Data listing:
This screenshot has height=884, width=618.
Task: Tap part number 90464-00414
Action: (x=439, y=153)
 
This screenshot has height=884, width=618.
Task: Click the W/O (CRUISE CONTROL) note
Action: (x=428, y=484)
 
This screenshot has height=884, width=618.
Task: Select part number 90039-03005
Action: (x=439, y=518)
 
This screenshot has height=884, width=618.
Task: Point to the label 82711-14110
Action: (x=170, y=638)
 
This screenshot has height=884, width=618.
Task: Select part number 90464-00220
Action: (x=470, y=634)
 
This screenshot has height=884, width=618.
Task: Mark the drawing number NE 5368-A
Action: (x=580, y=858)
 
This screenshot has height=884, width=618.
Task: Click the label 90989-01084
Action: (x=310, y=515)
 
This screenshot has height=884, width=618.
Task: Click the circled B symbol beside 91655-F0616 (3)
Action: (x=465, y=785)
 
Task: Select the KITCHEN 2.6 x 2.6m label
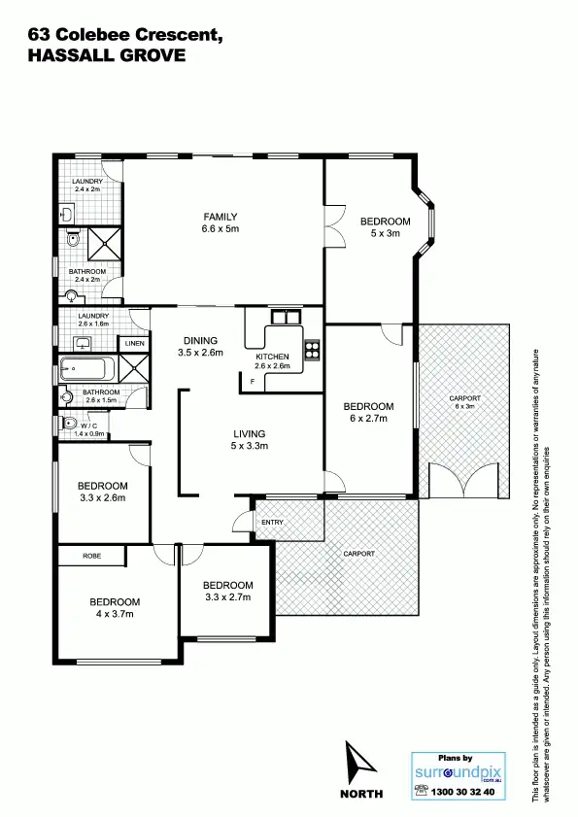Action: point(273,361)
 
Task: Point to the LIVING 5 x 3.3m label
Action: point(249,440)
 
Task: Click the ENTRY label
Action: point(271,523)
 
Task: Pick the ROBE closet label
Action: point(91,557)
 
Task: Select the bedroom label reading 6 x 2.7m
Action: point(369,413)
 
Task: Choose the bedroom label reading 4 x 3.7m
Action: point(116,607)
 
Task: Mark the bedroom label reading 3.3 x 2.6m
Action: point(102,492)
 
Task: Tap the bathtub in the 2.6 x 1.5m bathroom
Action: point(86,369)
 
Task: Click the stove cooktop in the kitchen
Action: point(313,350)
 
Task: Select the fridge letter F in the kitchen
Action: point(253,381)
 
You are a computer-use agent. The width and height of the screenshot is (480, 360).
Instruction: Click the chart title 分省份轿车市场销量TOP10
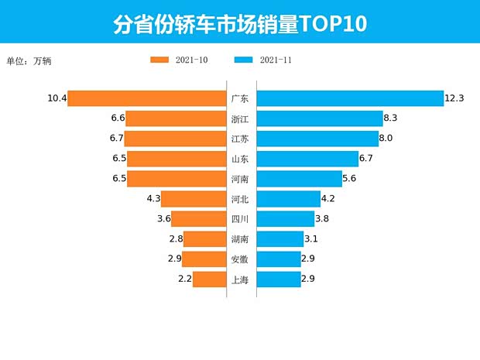240,23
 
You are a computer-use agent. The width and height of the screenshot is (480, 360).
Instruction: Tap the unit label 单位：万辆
29,60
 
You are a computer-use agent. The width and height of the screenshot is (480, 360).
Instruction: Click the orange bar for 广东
147,98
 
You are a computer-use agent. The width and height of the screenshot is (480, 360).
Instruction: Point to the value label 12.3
454,98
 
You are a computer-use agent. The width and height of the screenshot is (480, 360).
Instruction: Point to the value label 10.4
57,98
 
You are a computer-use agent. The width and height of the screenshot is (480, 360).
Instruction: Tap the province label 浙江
240,118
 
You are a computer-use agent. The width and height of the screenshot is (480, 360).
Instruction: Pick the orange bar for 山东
176,159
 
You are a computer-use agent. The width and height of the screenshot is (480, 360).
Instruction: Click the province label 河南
240,179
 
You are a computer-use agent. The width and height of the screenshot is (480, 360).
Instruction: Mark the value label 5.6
352,179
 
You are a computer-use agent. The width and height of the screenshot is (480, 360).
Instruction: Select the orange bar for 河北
194,199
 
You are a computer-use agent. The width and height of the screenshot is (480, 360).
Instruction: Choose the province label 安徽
240,259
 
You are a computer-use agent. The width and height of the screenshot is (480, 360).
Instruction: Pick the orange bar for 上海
209,279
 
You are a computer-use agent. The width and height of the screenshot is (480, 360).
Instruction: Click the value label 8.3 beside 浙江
391,118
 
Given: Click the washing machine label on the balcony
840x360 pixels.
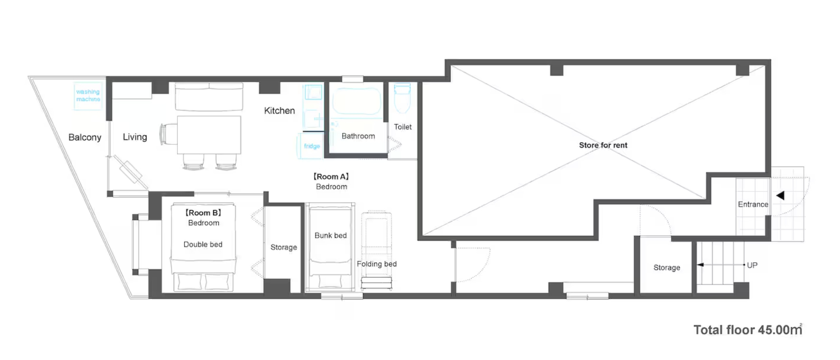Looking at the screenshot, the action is pos(88,95).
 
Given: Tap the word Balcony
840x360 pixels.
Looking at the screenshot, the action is pos(85,137).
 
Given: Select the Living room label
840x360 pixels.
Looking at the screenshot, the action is pos(135,137).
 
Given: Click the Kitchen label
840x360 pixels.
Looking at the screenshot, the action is pos(279,111).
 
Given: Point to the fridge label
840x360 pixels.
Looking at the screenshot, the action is pos(312,146).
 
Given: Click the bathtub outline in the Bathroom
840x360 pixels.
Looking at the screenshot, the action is pos(357,101).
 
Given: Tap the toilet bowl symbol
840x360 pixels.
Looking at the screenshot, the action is pos(402,98).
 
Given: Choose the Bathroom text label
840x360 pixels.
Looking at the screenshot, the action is pos(358,136).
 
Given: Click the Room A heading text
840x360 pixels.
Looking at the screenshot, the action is pos(331,177).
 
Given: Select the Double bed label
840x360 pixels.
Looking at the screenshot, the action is pos(203,244).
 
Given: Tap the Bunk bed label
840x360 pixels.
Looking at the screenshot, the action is pos(331,235).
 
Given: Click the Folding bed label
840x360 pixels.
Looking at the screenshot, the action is pos(377,264).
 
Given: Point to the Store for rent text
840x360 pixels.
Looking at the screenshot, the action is pos(603,145).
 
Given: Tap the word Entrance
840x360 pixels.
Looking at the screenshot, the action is pos(753,204).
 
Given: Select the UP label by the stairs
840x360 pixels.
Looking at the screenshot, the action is pos(752,265).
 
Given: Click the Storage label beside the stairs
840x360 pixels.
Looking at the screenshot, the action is pos(667,268).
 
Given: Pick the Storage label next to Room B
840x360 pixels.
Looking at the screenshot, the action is pos(284,247).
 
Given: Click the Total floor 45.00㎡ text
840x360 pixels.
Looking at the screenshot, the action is pos(748,330).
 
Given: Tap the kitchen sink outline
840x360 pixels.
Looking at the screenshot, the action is pos(313,92).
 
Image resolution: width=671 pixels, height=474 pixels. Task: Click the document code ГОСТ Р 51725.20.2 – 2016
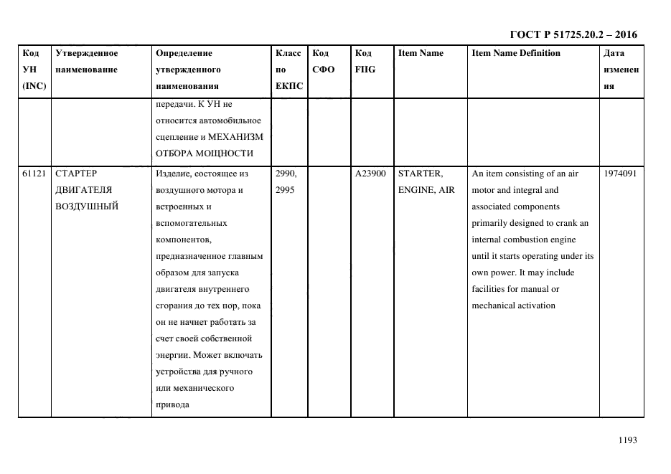573,34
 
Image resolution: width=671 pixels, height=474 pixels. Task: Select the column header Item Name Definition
516,53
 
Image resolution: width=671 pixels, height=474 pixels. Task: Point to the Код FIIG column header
365,61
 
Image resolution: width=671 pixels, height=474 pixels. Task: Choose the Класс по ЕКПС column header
289,70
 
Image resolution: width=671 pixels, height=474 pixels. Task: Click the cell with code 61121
33,174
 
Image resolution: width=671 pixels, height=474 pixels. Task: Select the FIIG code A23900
371,174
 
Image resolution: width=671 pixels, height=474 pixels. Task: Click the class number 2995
285,190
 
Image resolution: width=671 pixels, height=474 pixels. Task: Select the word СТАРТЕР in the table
76,174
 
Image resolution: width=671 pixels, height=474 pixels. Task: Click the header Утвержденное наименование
86,61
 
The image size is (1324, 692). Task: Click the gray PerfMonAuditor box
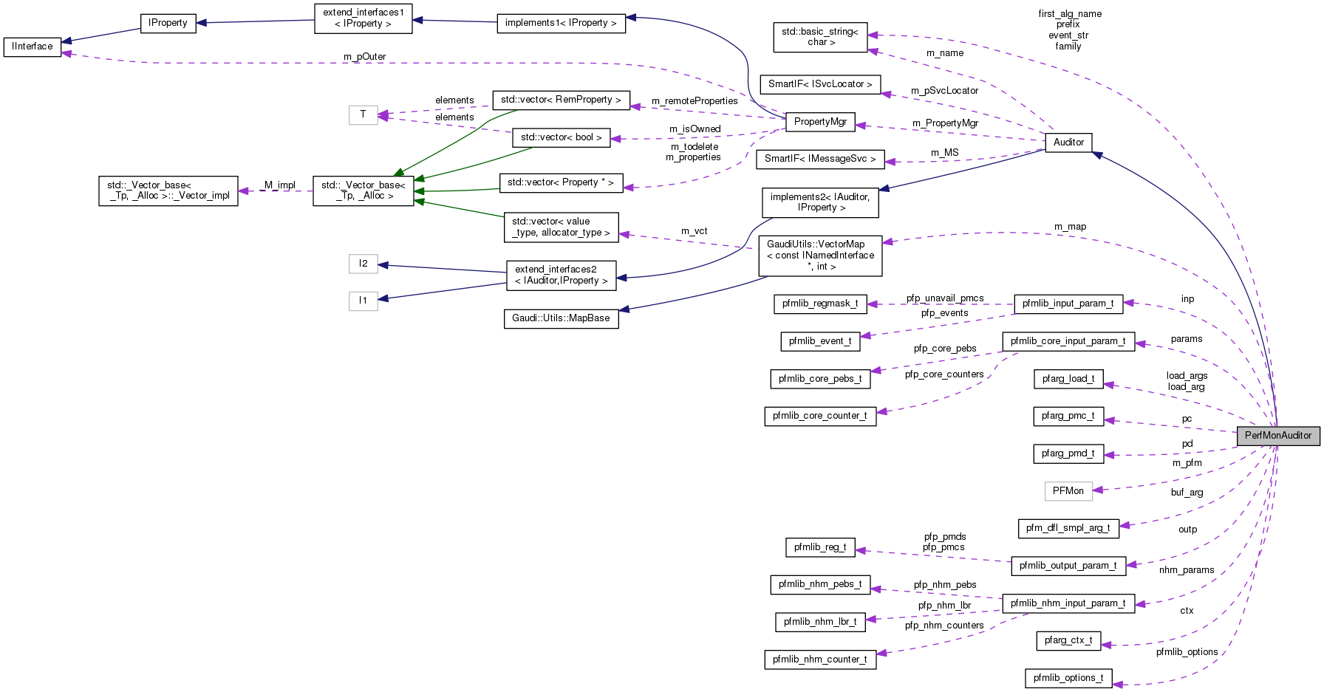click(x=1277, y=436)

Do this: Add 129 to every coordinate in the answers, then write out all lines again, requests included, from the start of the entries up to and including the line containing "Action: (x=470, y=634)".

Reply to the exercise:
This screenshot has height=884, width=618.
Task: Tap part number 90464-00414
Action: (x=568, y=282)
 
This screenshot has height=884, width=618.
Task: Click the W/O (CRUISE CONTROL) note
Action: (x=557, y=613)
 
This screenshot has height=884, width=618.
Task: Select part number 90039-03005
Action: (x=568, y=647)
 
This screenshot has height=884, width=618.
Task: Point to the label 82711-14110
Action: (x=299, y=767)
 
This screenshot has height=884, width=618.
Task: Select part number 90464-00220
Action: (x=599, y=763)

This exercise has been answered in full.